Since doodlebugs may race indoors as well as outdoors and thus have a steady year-round season, they have attracted a number of standard-racing drivers, most notable of whom is Lou Schneider, who won at Indianapolis in 1931. Top-notch drivers average about $750 a week. Most of the rest average $125. Few can now afford to own the cars they drive. Like his brother, racing what he calls a “big iron” the ”little iron” driver is inordinately susceptible to quirks and superstitions. No driver will paint his car green. No driver likes to catch sight of a customer munching peanuts. No driver will let a woman sit in his car. Lost shoes are also a bad omen, since the impact of a crash on a tightly-wedged driver often knocks him out of his shoes. Not so dangerous as “big iron” racing, the chief problem of the doodlebug driver is keeping his jealously guarded fuel mixture a secret.

Well on his wav to becoming the dean of doodlebug promoters last week.

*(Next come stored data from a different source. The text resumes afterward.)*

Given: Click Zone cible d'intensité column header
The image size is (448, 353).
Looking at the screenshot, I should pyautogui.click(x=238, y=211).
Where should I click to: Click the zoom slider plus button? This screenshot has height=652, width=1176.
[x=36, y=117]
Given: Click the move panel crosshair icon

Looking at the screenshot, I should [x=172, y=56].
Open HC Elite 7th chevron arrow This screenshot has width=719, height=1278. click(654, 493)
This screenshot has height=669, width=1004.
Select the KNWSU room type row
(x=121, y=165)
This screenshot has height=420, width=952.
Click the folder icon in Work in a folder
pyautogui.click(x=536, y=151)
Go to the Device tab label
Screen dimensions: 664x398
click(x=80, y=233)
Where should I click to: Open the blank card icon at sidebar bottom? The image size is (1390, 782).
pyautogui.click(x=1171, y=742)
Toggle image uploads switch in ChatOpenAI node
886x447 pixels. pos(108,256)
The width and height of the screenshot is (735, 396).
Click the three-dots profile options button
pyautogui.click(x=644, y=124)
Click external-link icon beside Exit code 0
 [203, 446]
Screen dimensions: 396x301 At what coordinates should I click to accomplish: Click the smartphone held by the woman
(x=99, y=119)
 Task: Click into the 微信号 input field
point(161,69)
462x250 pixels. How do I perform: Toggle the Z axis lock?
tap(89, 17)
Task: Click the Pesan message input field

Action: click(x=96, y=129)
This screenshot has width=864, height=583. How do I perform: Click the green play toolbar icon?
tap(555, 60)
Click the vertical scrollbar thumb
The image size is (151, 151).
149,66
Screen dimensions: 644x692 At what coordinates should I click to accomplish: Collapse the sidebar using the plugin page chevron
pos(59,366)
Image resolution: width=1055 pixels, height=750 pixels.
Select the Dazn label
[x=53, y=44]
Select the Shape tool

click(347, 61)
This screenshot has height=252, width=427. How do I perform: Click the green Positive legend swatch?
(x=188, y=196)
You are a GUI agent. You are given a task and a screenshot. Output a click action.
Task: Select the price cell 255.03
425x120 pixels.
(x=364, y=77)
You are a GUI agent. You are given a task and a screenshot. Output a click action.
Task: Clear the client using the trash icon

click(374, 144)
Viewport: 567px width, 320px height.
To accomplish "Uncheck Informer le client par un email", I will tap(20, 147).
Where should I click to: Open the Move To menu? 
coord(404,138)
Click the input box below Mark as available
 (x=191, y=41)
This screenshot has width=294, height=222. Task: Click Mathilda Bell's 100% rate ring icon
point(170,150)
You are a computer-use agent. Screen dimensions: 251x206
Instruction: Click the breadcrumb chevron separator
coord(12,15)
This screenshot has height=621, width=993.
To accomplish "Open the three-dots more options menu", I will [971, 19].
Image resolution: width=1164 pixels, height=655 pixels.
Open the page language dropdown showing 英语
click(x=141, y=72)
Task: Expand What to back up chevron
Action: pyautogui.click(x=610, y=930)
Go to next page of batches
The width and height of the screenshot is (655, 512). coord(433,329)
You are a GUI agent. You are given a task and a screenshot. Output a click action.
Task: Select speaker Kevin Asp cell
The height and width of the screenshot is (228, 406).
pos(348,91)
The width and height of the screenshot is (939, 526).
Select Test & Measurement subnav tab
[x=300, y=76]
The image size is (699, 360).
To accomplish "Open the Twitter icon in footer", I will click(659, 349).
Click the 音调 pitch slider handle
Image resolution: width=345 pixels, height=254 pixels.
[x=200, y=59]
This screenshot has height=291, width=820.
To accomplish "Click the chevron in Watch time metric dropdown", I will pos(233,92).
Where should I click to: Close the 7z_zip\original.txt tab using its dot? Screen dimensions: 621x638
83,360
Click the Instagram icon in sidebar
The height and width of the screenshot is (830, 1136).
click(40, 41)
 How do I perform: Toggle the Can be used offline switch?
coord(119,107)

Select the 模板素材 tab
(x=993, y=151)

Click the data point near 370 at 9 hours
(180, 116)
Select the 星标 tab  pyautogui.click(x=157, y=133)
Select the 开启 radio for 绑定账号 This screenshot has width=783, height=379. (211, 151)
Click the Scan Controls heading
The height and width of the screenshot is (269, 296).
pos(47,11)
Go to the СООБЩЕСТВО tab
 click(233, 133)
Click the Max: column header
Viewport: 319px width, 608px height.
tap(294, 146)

Don Zeiter is a dour 41-year-old Ohioan so close-mouthed that he will not admit that Donald is his first name. An oldtime dirt-track manager, he appeared in Detroit five years ago with no worldly goods save a Model T Ford, convinced citizens that the U. S. auto centre should be the centre of U. S. auto racing. He built his motor speedway by securing the site, lumber, oil and contractor’s services through profit-sharing agreements, attracted nightly crowds of 10,000 the past summer. His customary 83-cent top he boosted to $3.30 for last week’s derby. Like his colleagues. Promoter Zeiter makes every driver sign a waiver absolving him from damages before getting onto his track, but he is less sympathetic than most. Don Zeiter’s belief is that ”anyone who gets into a racing car is a sucker.”